┌─ Data for review

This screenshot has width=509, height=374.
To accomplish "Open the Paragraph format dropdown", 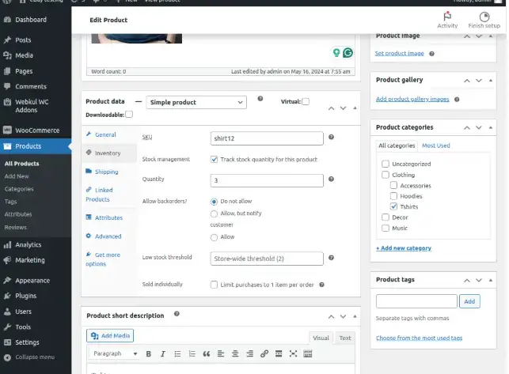I will pos(115,353).
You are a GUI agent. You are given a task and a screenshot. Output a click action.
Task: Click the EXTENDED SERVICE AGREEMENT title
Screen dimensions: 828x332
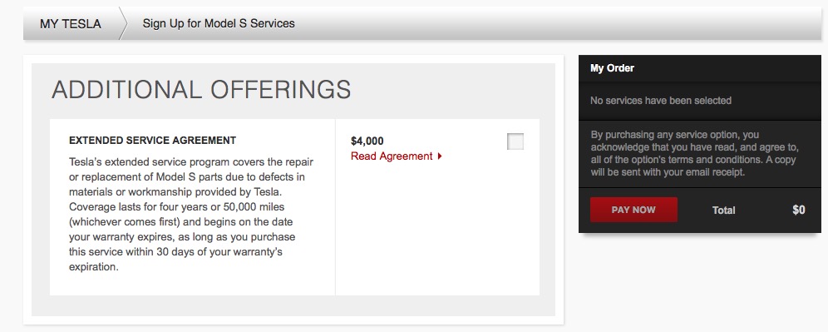click(x=153, y=141)
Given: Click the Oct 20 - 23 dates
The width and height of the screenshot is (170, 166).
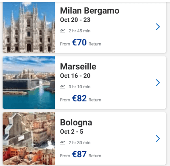Looking at the screenshot, I should point(75,20).
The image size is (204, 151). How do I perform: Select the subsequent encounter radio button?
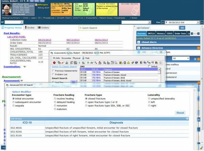pyautogui.click(x=13, y=102)
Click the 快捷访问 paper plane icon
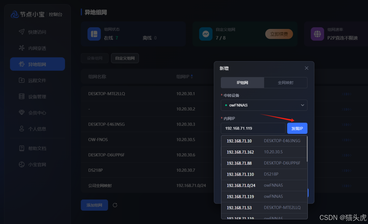The height and width of the screenshot is (224, 368). point(21,32)
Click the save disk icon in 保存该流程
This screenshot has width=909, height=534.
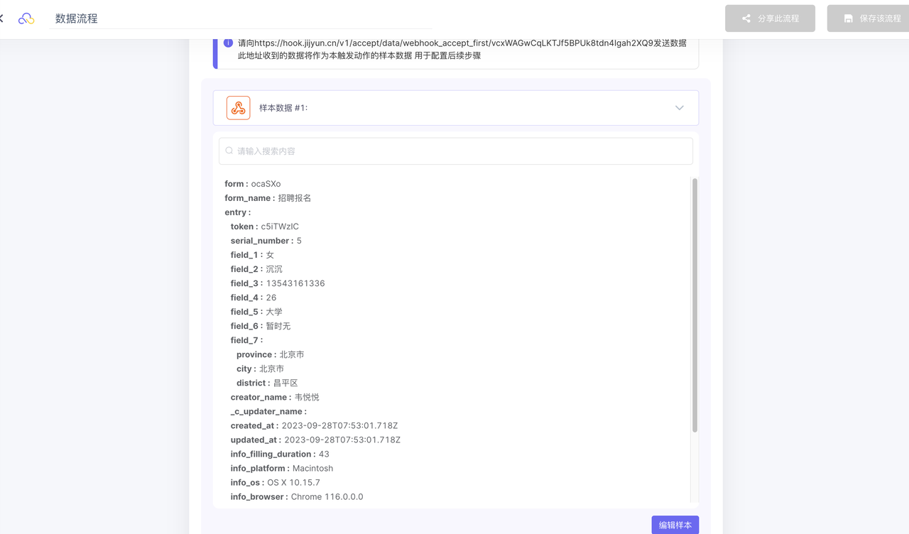[x=848, y=18]
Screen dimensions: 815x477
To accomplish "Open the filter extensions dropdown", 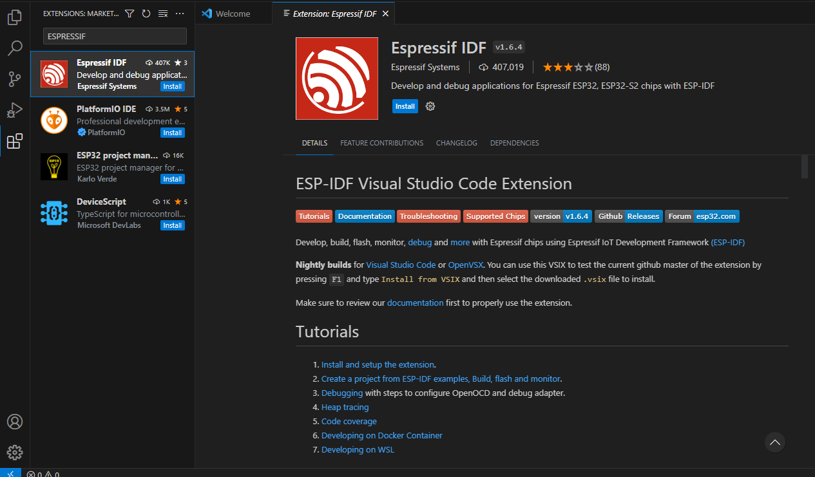I will pos(129,13).
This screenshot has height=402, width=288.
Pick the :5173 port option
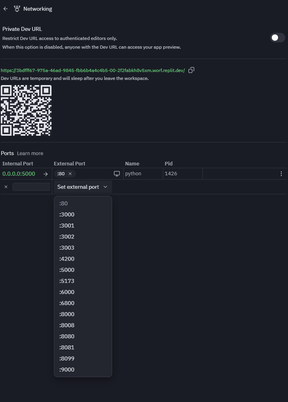(67, 281)

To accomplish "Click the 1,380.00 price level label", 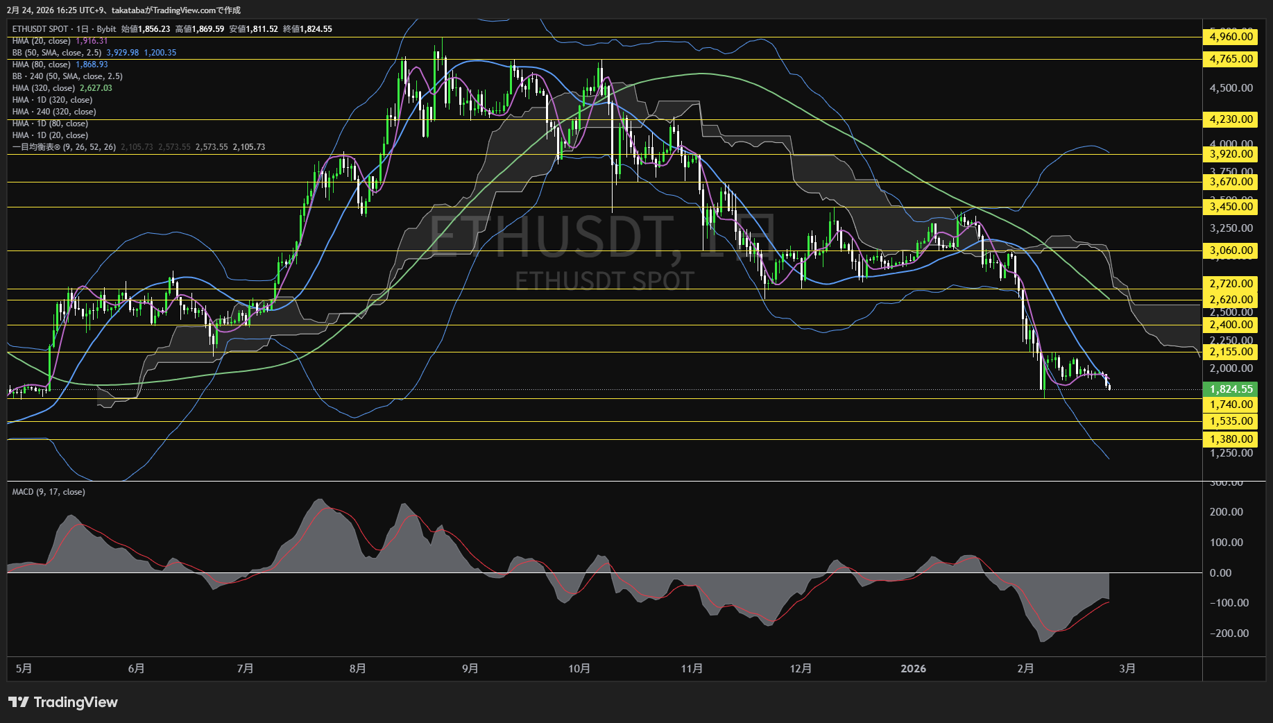I will coord(1231,439).
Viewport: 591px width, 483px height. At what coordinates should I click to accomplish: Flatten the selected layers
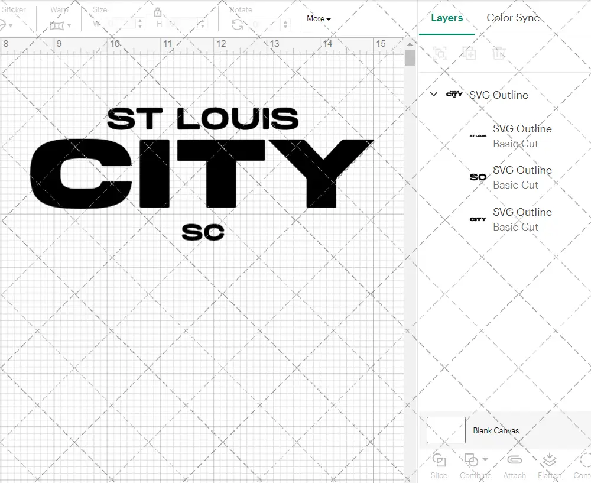coord(550,465)
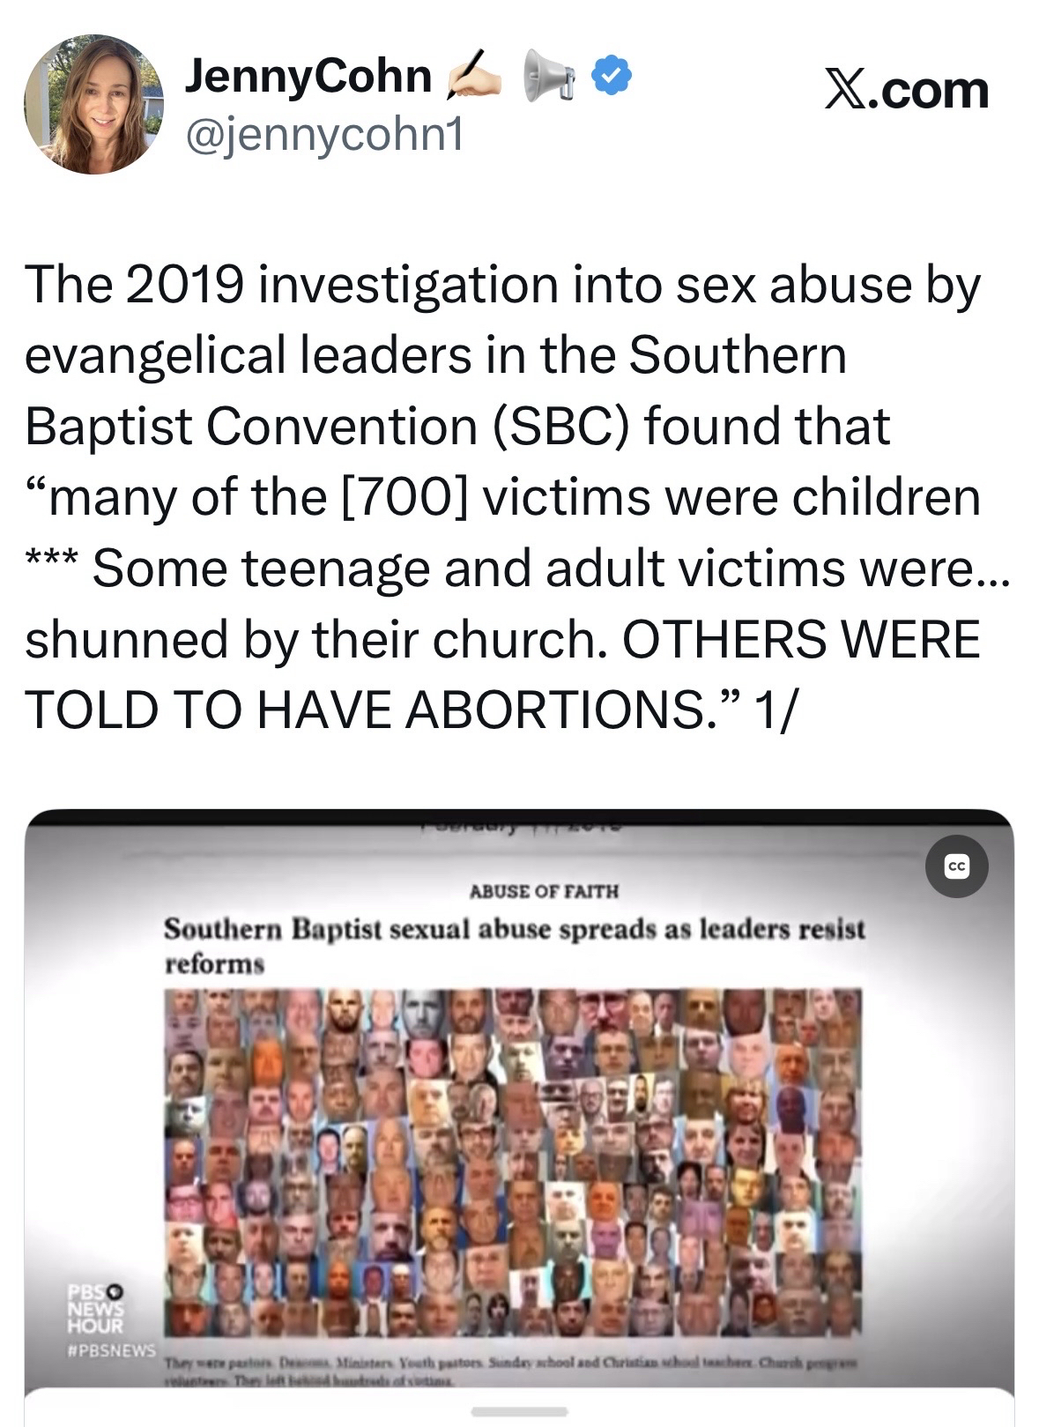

└─

In the records above, locate the line with "Viewport: 591px width, 483px"; output it and each line after it through the last one, exactly, omitting pictures.

*Response to the exercise*
Viewport: 591px width, 483px height. At what coordinates should I click to accomplish: Flatten the selected layers
coord(550,465)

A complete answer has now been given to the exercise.